Bob-MarleyC’era un tempo nel quale la musica aveva il potere di cambiare le coscienze di chi la ascoltava, di unire la spiritualità e la fisicità, la politica e l’amore, la passione e la rabbia, la protesta e l’immaginazione, il sogno e la realtà. Era il tempo in cui Bob Marley regnava nel mondo del reggae e della musica popolare, prima stella arrivata nel cuore dell’Impero dalla periferia del mondo, da una piccola isola caraibica, la Giamaica.
Ci possono essere modi diversi per celebrare e ricordare Robert Nesta Marley.

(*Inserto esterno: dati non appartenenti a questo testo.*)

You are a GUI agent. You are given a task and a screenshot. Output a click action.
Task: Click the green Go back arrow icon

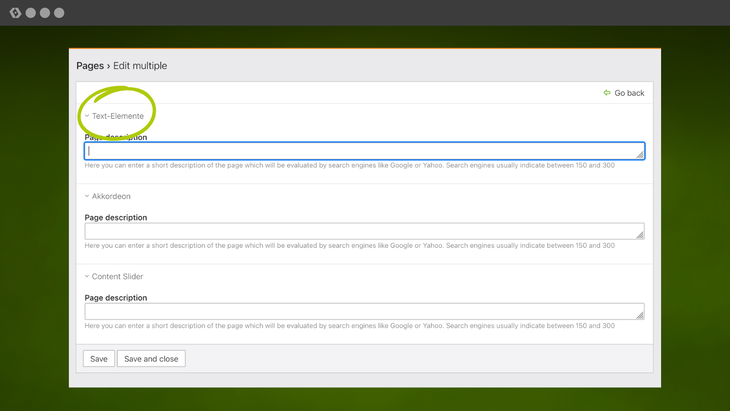[x=607, y=93]
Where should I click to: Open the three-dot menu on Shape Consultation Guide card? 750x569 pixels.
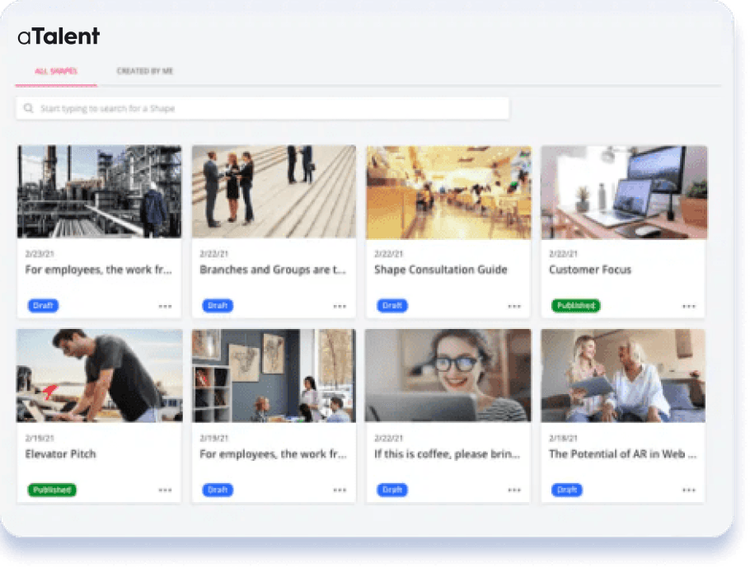[514, 306]
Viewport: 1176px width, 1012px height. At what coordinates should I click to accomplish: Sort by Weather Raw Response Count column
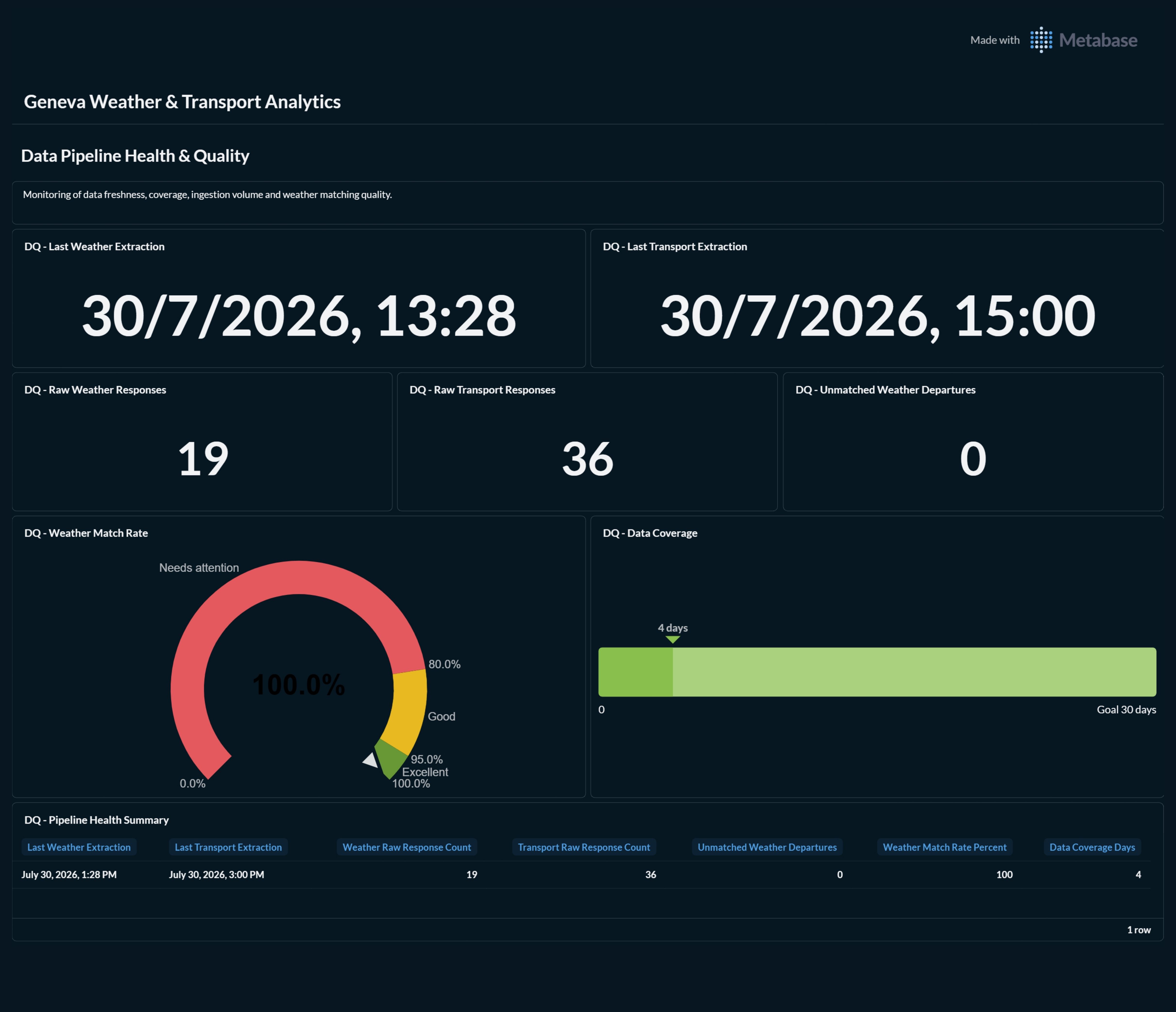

Il più semplice e immediato è quello di ascoltare alcune delle sue canzoni più belle, quelle che hanno contribuito in maniera sostanziale a farne crescere il mito e la leggenda, brani come No Woman No Cry, o Is this Love, o Get Up Stand Up, o Lively Up Yourself, o…sono decine e decine, canzoni memorabili che sono entrate a far parte della cultura popolare del pianeta, canzoni senza le quali la nostra vita sarebbe stata peggiore, sarebbe ancora peggiore. Canzoni di libertà, di pace, di ribellione, di amore, canzoni di verità e di sogno, di spiritualità e di carne, di storia e leggenda, che ancora oggi risuonano senza sosta in ogni angolo del mondo.
Poi ci potremmo limitare a ricordare che senza di lui forse non conosceremmo il reggae, quella fantastica musica in levare che ha cambiato le sorti della musica moderna. Non avremmo buona parte del rap, non avremmo di certo l’universo dei dj, non conosceremmo l’arte della parola nel ritmo così come la conosciamo oggi, senza il contributo determinante della musica giamaicana alla musica popolare moderna, alla musica afroamericana, alla dance.
Potremmo ancora dire che Marley è stato un poeta, un combattente, potremmo dire che era animato da una spiritualità completa e assoluta, assolutamente cieca, o che era posseduto da una qualche divinità che parlava a noi attraverso di lui. Potremmo dire che conosceva il potere del suono e del ritmo e li usava per seminare “buone vibrazioni” del mondo intero, che parlava dritto al cuore della sua gente, del popolo nero che lui ambiva a riportare alle radici, all’Africa, ma che al tempo stesso parlava dritto al cuore dei diseredati, degli oppressi, alle anime perdute in cerca di una nuova “casa”, a chi voleva abbandonare la realtà e vivere in una società diversa. Potremmo dire che era un’utopista, un sognatore, un visionario, in grado di trasformare le proprie visioni in musica.
Potremmo dire tante cose e tante altre ancora. Ma la cosa più triste è che oggi non esiste un musicista come lui, non esiste qualcuno che pensi che la musica possa essere un’arma da usare per la pace, per rendere il mondo migliore, per unire tutti con “one love, one heart”. Oggi si pensa a costruire muri, non ad abbatterli. E troppe poche persone al mondo prestano ancora orecchio al messaggio e alla musica di Robert Nesta Marley.